I have wrapped an RTL kernel in the Vitis flow, and I am interacting with it via PYNQ on a U250 board. The kernel is not using the standard .call/HLS interface, it is user managed. The code to run the RTL looks roughly like this:

import pynq
import numpy as np
from pynq import Register
ol = pynq.Overlay("kernel.xclbin")
kernel = ol.kernel


print(f"Control Register: {hex(kernel.register_map.S2MM_DMACR)}")
print(f"Status Register: {hex(kernel.register_map.S2MM_DMASR)}")


trace = pynq.allocate(32, np.uint64)
trace[:] = 0
trace.sync_to_device()
# I have tried using trace.flush() here.

# Using the Xilinx Simple DMA engine:
kernel.register_map.S2MM_DMACR[0] = 1
kernel.register_map.S2MM_DA = trace.device_address
kernel.register_map.S2MM_LENGTH = 32 * 8

kernel.register_map.start = 1

On the write to start, the RTL kernel issues data to the DMA engine, which is written into the buffer allocated by PYNQ.

One time in ten, this code will succeed and the correct result is returned. The other nine times it will crash the notebook, and any register reads will return 0xDEADFA11, which seems to indicate that the firewall has been tripped: https://support.xilinx.com/s/article/71212?language=en_US.

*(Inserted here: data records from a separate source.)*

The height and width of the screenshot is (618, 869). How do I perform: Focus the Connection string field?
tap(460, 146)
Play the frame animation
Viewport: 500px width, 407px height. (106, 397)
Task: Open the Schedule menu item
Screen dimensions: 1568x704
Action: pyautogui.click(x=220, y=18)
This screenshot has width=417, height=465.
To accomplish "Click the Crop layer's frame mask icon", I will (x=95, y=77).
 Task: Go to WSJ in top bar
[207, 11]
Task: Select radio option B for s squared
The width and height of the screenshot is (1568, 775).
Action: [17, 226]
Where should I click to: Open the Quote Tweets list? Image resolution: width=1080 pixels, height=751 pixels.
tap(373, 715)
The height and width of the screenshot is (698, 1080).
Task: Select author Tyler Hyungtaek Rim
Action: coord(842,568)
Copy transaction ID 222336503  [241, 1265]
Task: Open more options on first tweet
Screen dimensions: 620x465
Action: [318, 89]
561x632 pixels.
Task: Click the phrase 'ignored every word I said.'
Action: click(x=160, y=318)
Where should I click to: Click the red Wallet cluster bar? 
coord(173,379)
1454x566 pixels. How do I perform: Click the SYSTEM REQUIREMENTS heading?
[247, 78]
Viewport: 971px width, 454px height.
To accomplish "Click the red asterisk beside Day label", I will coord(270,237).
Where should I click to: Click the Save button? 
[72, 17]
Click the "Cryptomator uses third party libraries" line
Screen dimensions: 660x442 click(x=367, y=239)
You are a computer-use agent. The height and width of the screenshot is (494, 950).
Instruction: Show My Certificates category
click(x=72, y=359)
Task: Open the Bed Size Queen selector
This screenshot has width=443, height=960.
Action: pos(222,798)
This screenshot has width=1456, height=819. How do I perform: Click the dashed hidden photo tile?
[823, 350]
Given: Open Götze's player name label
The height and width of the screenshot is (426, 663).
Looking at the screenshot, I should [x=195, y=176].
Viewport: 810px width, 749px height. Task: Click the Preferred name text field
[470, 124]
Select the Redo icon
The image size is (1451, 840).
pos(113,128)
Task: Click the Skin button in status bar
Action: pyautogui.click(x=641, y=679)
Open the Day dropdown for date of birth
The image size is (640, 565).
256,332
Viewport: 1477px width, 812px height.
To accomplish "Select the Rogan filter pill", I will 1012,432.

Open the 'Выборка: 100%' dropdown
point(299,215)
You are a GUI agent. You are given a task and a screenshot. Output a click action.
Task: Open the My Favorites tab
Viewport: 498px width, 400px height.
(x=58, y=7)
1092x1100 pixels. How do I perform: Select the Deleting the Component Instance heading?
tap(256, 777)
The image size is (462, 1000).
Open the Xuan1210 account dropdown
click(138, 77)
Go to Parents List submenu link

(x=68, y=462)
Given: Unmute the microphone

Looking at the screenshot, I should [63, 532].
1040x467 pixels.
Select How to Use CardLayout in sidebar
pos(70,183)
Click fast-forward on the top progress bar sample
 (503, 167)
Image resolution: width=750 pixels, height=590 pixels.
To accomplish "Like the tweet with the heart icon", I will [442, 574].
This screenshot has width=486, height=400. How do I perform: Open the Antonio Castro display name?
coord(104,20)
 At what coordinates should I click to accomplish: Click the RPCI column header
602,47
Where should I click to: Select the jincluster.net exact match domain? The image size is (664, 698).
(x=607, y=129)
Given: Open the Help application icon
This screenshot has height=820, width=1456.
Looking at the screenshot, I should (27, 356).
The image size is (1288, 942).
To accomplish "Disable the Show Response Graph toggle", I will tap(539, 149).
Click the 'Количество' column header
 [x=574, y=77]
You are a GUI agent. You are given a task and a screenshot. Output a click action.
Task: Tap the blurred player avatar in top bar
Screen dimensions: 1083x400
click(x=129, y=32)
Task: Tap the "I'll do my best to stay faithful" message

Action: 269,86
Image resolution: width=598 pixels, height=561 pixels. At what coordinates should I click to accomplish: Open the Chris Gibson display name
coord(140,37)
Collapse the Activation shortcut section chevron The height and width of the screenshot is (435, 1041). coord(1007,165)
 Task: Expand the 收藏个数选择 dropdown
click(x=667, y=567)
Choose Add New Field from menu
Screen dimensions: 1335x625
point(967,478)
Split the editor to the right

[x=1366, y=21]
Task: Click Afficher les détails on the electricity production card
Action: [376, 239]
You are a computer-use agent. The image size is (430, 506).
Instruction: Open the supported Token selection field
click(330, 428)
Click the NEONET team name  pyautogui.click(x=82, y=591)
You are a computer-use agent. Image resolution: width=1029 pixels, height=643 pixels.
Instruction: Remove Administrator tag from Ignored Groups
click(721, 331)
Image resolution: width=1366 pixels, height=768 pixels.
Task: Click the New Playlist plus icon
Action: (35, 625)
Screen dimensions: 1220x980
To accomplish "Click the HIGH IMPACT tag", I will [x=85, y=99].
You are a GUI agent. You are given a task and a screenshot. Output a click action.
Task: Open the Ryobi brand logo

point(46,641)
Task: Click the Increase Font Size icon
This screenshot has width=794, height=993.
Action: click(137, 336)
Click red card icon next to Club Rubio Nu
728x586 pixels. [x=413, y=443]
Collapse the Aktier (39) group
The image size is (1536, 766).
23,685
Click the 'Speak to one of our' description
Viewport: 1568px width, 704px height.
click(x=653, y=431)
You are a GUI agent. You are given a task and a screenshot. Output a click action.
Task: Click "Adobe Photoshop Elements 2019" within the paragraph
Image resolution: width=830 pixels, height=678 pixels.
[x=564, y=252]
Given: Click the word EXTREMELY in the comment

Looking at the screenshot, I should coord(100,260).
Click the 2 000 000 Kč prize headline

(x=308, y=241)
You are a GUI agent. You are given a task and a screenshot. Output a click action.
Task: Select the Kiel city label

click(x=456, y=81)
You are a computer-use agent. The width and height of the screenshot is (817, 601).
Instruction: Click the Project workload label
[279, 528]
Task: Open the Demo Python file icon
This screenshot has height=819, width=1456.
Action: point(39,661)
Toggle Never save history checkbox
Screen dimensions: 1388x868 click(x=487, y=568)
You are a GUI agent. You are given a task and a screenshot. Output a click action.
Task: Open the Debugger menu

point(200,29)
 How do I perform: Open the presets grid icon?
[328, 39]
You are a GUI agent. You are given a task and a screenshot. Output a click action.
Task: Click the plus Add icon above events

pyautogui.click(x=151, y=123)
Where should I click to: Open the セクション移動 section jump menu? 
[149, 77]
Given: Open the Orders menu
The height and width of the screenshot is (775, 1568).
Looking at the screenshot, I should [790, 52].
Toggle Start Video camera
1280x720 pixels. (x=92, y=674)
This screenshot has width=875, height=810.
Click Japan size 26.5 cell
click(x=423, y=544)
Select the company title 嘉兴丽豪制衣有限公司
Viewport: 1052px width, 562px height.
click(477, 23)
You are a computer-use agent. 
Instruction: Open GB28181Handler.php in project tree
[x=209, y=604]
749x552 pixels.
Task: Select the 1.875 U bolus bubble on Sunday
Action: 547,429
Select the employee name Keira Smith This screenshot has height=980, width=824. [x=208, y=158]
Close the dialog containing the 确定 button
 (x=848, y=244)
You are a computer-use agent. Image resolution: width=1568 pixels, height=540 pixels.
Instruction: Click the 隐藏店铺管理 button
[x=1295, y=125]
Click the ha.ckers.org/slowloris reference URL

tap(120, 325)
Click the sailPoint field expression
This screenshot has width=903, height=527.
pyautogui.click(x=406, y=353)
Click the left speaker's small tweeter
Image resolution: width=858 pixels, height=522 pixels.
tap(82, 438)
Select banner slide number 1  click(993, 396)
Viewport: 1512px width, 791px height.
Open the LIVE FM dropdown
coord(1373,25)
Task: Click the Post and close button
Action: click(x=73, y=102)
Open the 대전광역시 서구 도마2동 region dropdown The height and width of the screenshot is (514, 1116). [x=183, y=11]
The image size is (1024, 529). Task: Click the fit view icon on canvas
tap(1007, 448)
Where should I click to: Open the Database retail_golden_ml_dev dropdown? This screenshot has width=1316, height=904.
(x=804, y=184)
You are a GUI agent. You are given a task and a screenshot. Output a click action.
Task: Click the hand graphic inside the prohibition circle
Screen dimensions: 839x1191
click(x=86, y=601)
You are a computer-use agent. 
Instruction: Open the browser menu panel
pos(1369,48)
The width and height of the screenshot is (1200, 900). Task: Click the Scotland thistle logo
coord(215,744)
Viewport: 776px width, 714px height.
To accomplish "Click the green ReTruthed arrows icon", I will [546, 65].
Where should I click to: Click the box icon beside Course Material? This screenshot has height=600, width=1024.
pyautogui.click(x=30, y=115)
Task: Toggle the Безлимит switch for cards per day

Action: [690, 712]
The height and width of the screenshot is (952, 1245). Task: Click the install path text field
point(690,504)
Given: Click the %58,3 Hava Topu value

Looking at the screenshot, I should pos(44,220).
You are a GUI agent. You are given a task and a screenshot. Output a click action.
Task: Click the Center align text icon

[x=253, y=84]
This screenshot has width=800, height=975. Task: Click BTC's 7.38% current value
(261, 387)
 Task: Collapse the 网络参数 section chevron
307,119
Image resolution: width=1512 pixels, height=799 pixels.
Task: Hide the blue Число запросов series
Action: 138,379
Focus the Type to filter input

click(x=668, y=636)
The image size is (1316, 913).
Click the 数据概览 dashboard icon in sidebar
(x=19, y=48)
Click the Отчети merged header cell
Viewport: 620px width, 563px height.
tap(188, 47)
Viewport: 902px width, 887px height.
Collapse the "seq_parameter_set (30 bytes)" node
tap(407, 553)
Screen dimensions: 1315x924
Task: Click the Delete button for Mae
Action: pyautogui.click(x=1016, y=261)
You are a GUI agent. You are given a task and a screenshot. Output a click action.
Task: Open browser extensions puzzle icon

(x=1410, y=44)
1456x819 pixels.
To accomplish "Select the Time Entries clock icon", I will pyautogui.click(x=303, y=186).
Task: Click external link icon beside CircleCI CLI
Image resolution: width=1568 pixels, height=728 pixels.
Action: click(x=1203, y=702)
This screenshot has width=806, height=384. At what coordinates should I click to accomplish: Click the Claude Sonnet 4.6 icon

If I had to guess, it’s because there’s a race condition of some sort. Perhaps the firewall doesn’t know that the buffer is valid to write to? Am I missing a python call for a user managed RTL kernel?

1 Like

Hi @drichmond,

The user managed kernel is something recently new in XRT that we have not verified in PYNQ.
There may be certain considerations with memory allocation flags or other intricacies that are not verified.

https://xilinx.github.io/XRT/master/html/xrt_native_apis.html#allocating-buffers-for-the-ip-inputs-outputs

Mario

Sounds like an intricacy that isn’t verified – changing the other allocation parameters have no effect.

We’ll try the C++ api and see what happens.

1 Like

The C++ api produces the same behavior (unfortunately) so I’ll ask in the community forum and post the solution here.

1 Like

Hi @drichmond,

Check if by any chance the user managed kernel is accessing memory outside the allocated range, this could be the reason the firewall trips.

Mario

I’ll check - but I’ve had issues with the ILA bringing down the PCIe express bus.

Why would it sometimes pass, though? The allocated address is always the same.